→ Quoted passage

Big speculators turned cautious for Independence Day and USDA report

Traders had plenty of reasons for standing on the sidelines recently, including the Independence Day holiday and July 11 USDA report. Not surprisingly, that just where they put their money too.

Here’s what funds were up to through Tuesday, July 9, when the CFTC collected data for its latest Commitment of Traders.


More of the same

Big speculators went into the USDA reports doing more of what they had been doing, buying stuff they were bullish on and selling contracts they were bearish. The net result was to add 18,915 contracts to their small net short position in crops and livestock.


Neutral gear

Big speculators didn’t do much in corn as they waited for the USDA’s reports, buying only a net 226 lots through Tuesday according to the CFTC tally.


Wrong side

Big speculators in soybeans leaned the wrong way into the USDA reports, selling a net 4,l119 contracts to take their short position to 62,103.


Right stuff

While palm oil futures made new contract lows this week in Malaysia, soybean oil fared better. In the U.S. futures got help from big speculators, who covered 4,446 of their bearish bets.


Crushed hopes

Big speculators sold soybean meal this week, adding 5,359 contracts to their small bearish bet traders believe crush is slowing down.


No confidence

After covering most of their bearish bets on soft red winter wheat in June, big speculators started selling again in July. That turned out to be the wrong play as futures rallied sharply after the USDA report.


Cheap stuff

HRW futures sold at a steep discount to other contracts, but big speculators tried to narrow the spread a little this week, buying a net 1,231 contracts. USDA raised its estimate of HRW production, justifying the wide spreads.


Sad trombone

With the spring wheat crop in good shape, large non-commercial traders sold Minneapolis futures this week. After all who wants to be long into harvest, so they sold a net 3,635 contracts, increasing bearish bets right before the market rallied.


Out of gas

Money managers took profits on long positions in crude oil this week, selling $151 million in futures and options – just in time for prices to rally back above $60 a barrel.

→ Task to complete
According to the article on big speculators, how many contracts did they buy on net in corn through Tuesday? Answer using only the article on big speculators.

→ Data extract

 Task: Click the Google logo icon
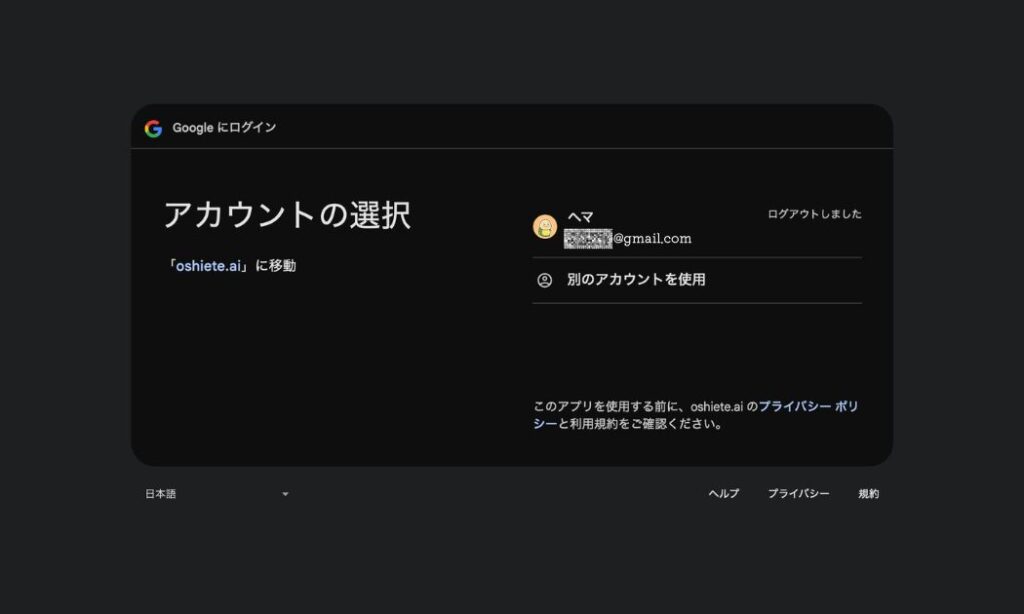tap(153, 128)
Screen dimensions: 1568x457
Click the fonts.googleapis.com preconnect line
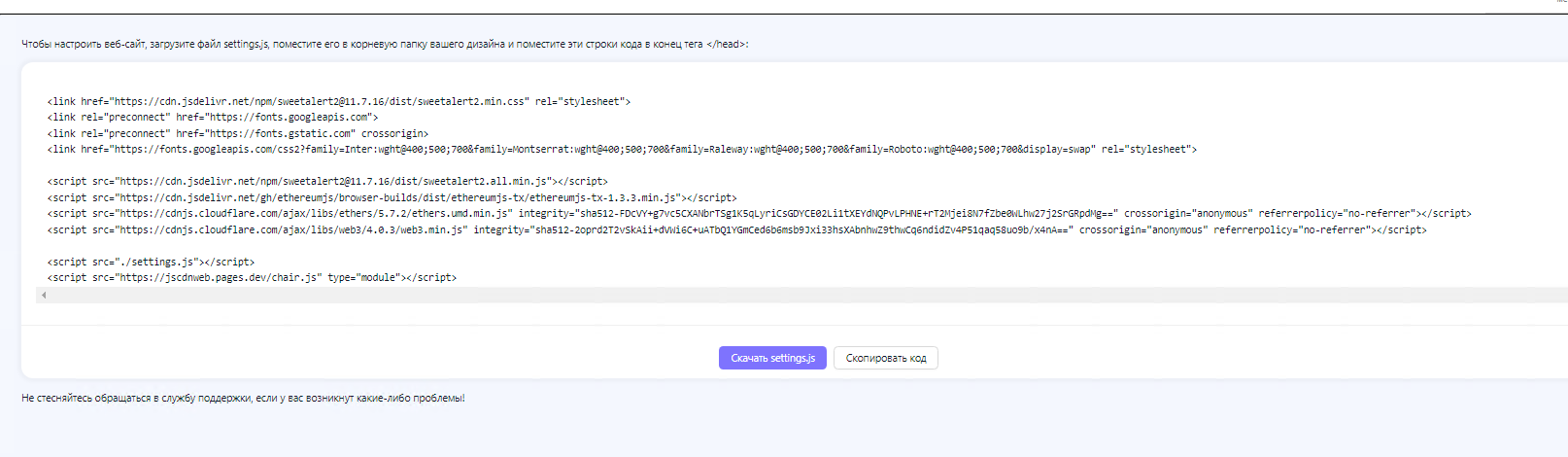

→ Written answer
A net 226 lots.